Gender discrimination, irresponsible male sexual behaviour, harmful traditional practices and child trafficking, are other factors “which exacerbate the vulnerability of children” to those who trade with them sexually.

Criminal networks use all these elements to perpetuate exploitation and satisfy a market of fundamentally male clients, who seek “illegal sexual satisfaction,” said the draft declaration.

This is a crime, fed by corruption, and missing or lax legislation, and the insensitivity of the authorities. People from all social levels benefit, as well as intermediaries including family members, officials and even community leaders, it says.

Lack of political will helps to increase the problem which leaves scars on the children who manage to survive. The document stresses that governments and families, along with civil society, must form the pillars to destroy the trade.

Commitments suggested in the declaration give total priority and resources to the battle against this exploitation and promote real and active cooperation between the States and social sectors to prevent the child sex trade.

Apart from proposing new harsh laws to confront the whole criminal chain involved, the document suggests the revision of all existing programmes and laws on the issue.

The 10 concrete commitments also establish the obligation to create integral plans, including the gender differences, to prevent sexual exploitation and attend and protect the child victims.

Education, social mobilisation and action by the politicians, either spontaneous or forced by the national and international communities, through both governmental and non-governmental organisations, are other elements which can be used to eradicate the problem.

The project plan of action starts with the creation of national prevention programmes, which offer at-risk children access to education, health, information and the defence of their rights.

It also calls on the governments to “formulate or reinforce economic and social policies with gender content, to help those children vulnerable to commercial sexual exploitation, their families and their communities.”

According to UNICEF data, Canada, the United States, Germany, Belgium, Denmark, Spain, Finland, Ireland, Iceland, Norway, Sweden, Switzerland, Australia, Japan, New Zealand, Sri Lanka, and Taiwan, have all worked to reduce “sex tourism” either within their frontiers or abroad.

Meanwhile, Australia, Canada the United States, Germany, Belgium, Denmark, Estonia, France, the Netherlands and Britain have reinforced their child pornography legislation.

Asia is the continent with the highest number of commercial child sex abuse victims through the translational tourism networks, and to a large extent it is the North, above all Europe, which organises this and provides the abusing adults.

But no continent fully escapes the problem.
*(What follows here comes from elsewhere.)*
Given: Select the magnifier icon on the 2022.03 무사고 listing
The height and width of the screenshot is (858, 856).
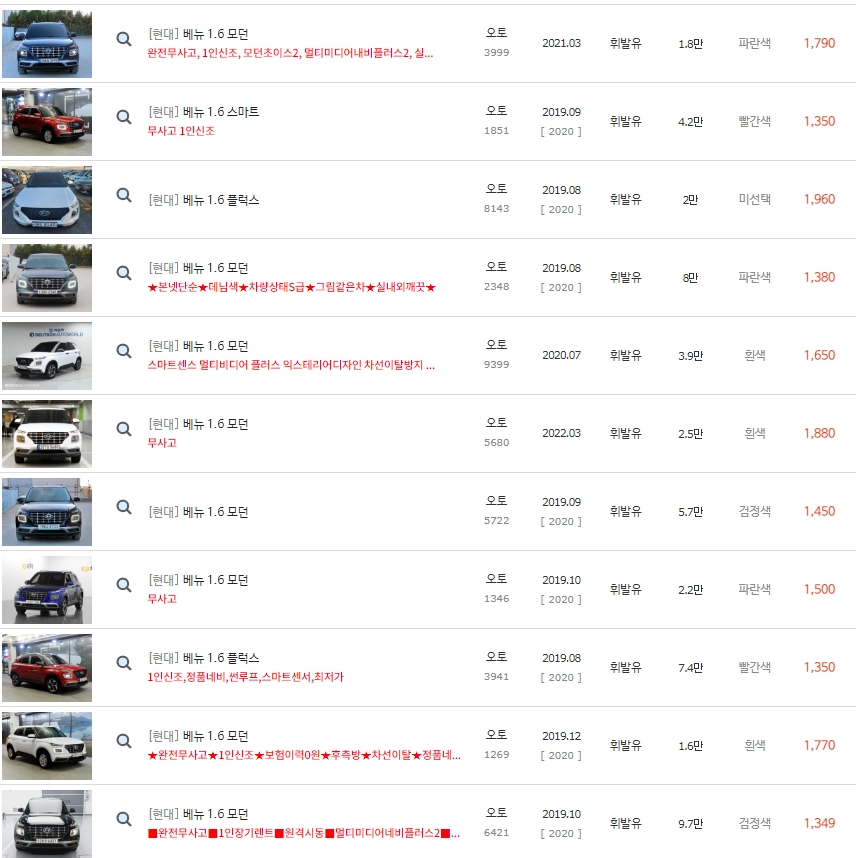Looking at the screenshot, I should [123, 429].
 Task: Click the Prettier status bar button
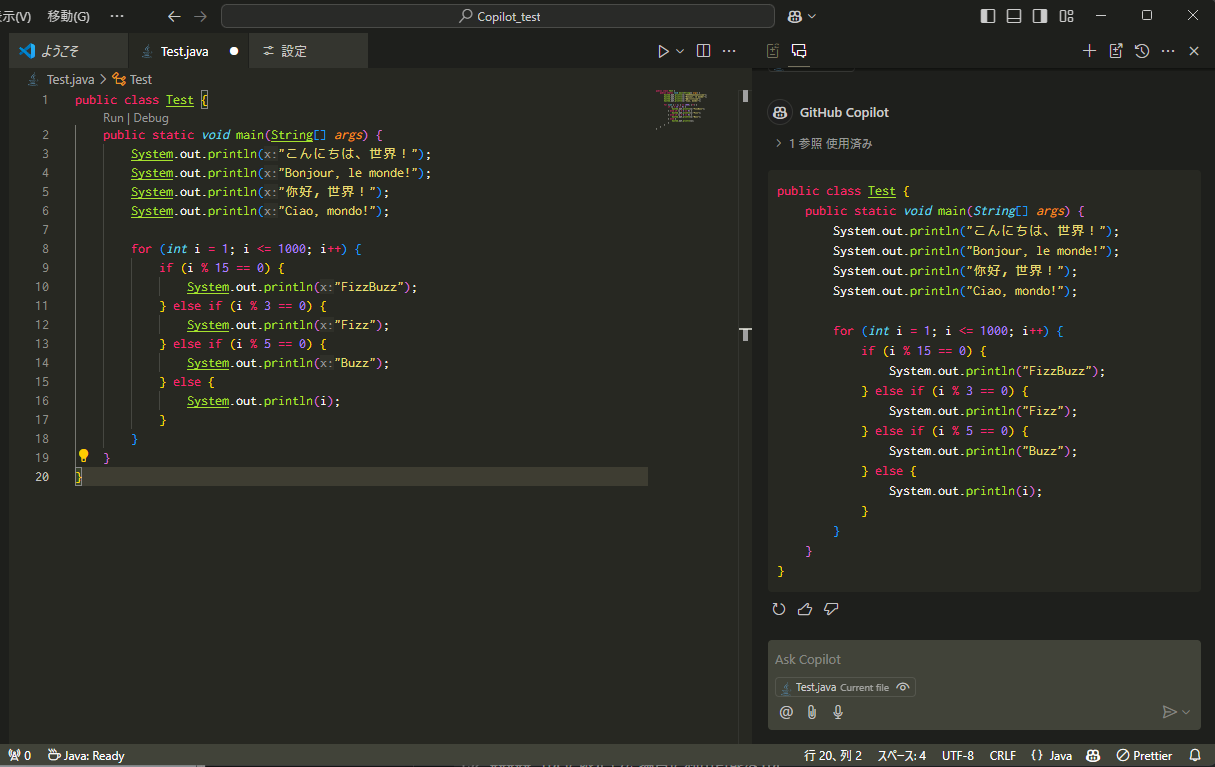(1144, 755)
In Latin America it is the street children who are most used as sex merchandise in return for “protection,” though this is not exclusively the case, and paedophlile tourism is increasing in Brazil and other nations.
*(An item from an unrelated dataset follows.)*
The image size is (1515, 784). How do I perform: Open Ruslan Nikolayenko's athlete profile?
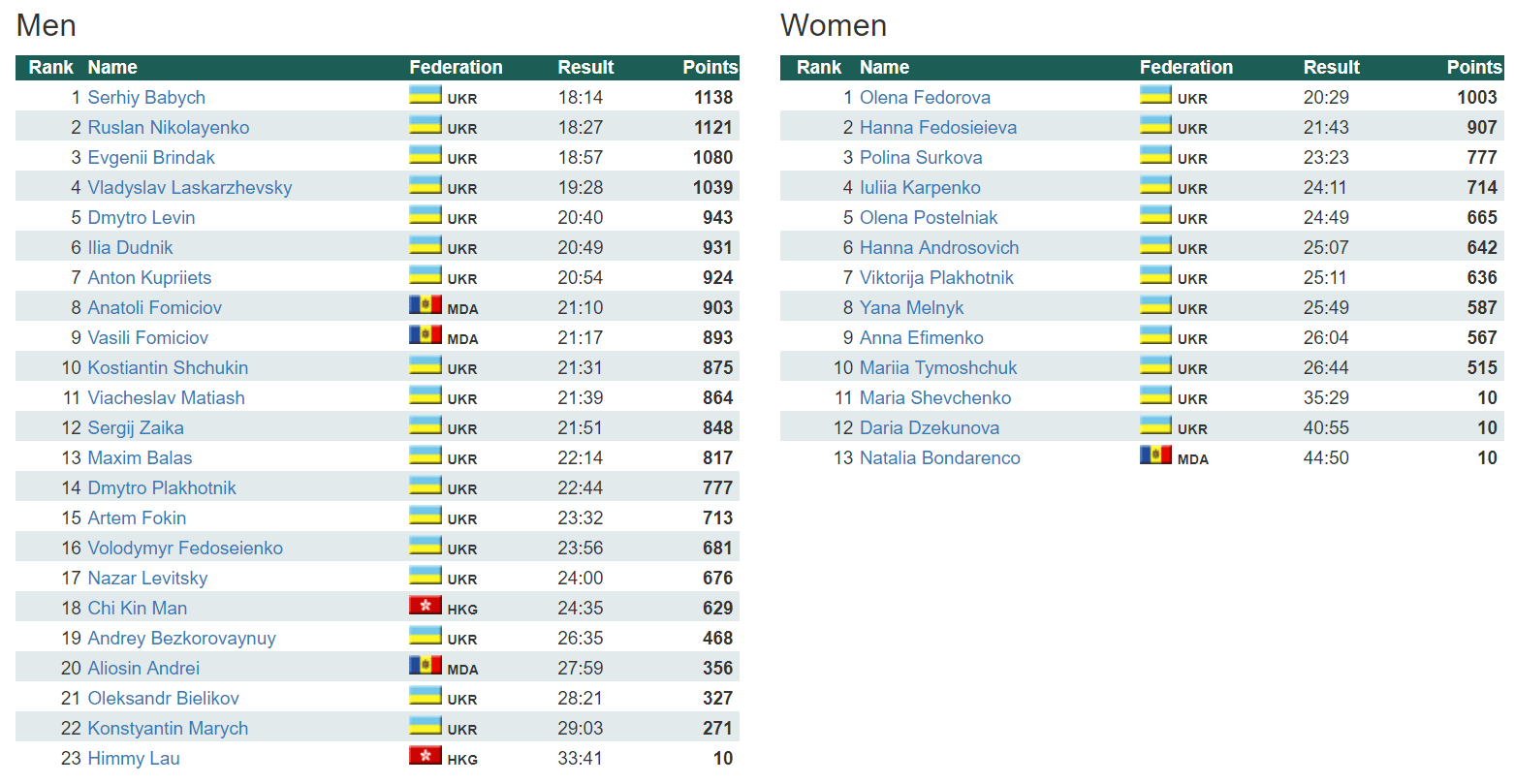point(169,127)
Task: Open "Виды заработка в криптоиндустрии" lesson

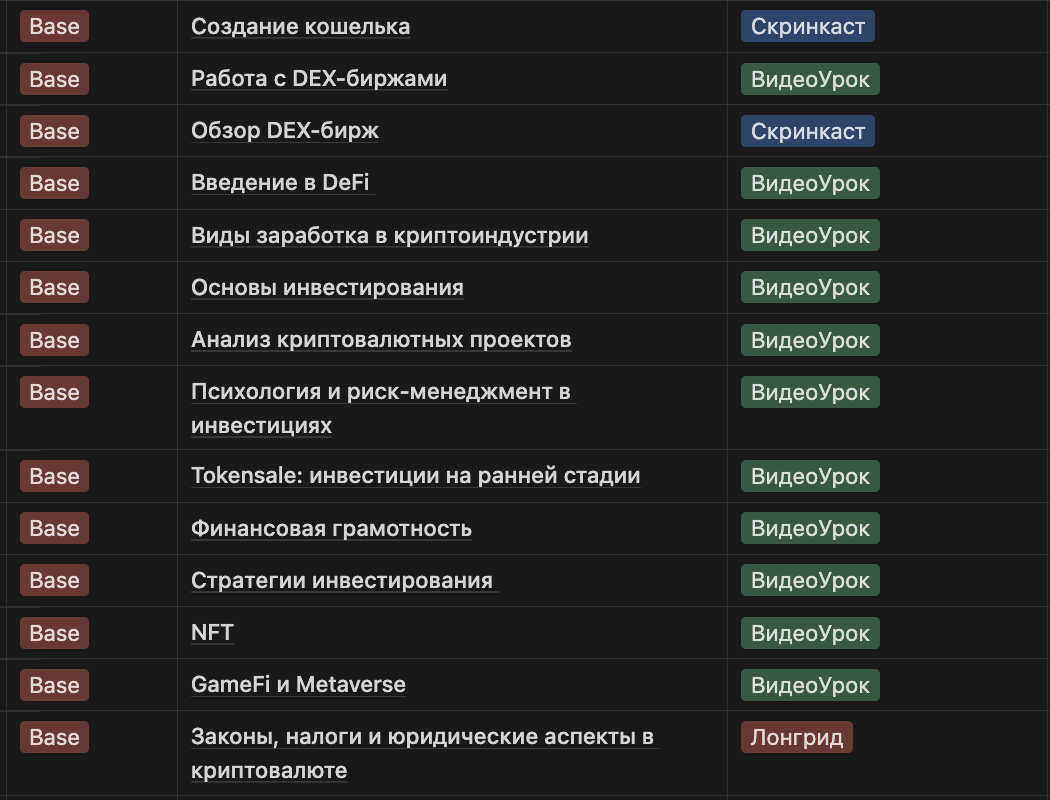Action: (x=389, y=236)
In Africa, many children contracted as servants are obliged to satisfy their employer’s sexual desires, while in the east and other continents children are forced to satisfy the older members of armed groups and refugee camps.

In the Middle East, early marriage legitimates adult abuse of girls, in a form of exploitation covered in ancient tradition and religion.

In Europe, apart from the “travel agencies” which live off sex tourism mainly in Asia and increasingly in Latin America, groups of children are taken as sex merchandise from the poorer east of the continent to the richer west.

Furthermore, the double standards of the governments, like Britain, which has up until now refused to sanction laws to punish what its citizens do with children from other countries, make the fight against the networks even more difficult.

Stockholm will try to block all this, so that governments and societies both North and South will discuss human rights more and more, forcing them to “stop turning a blind eye” to one of the most irritating violations, according to the organisers.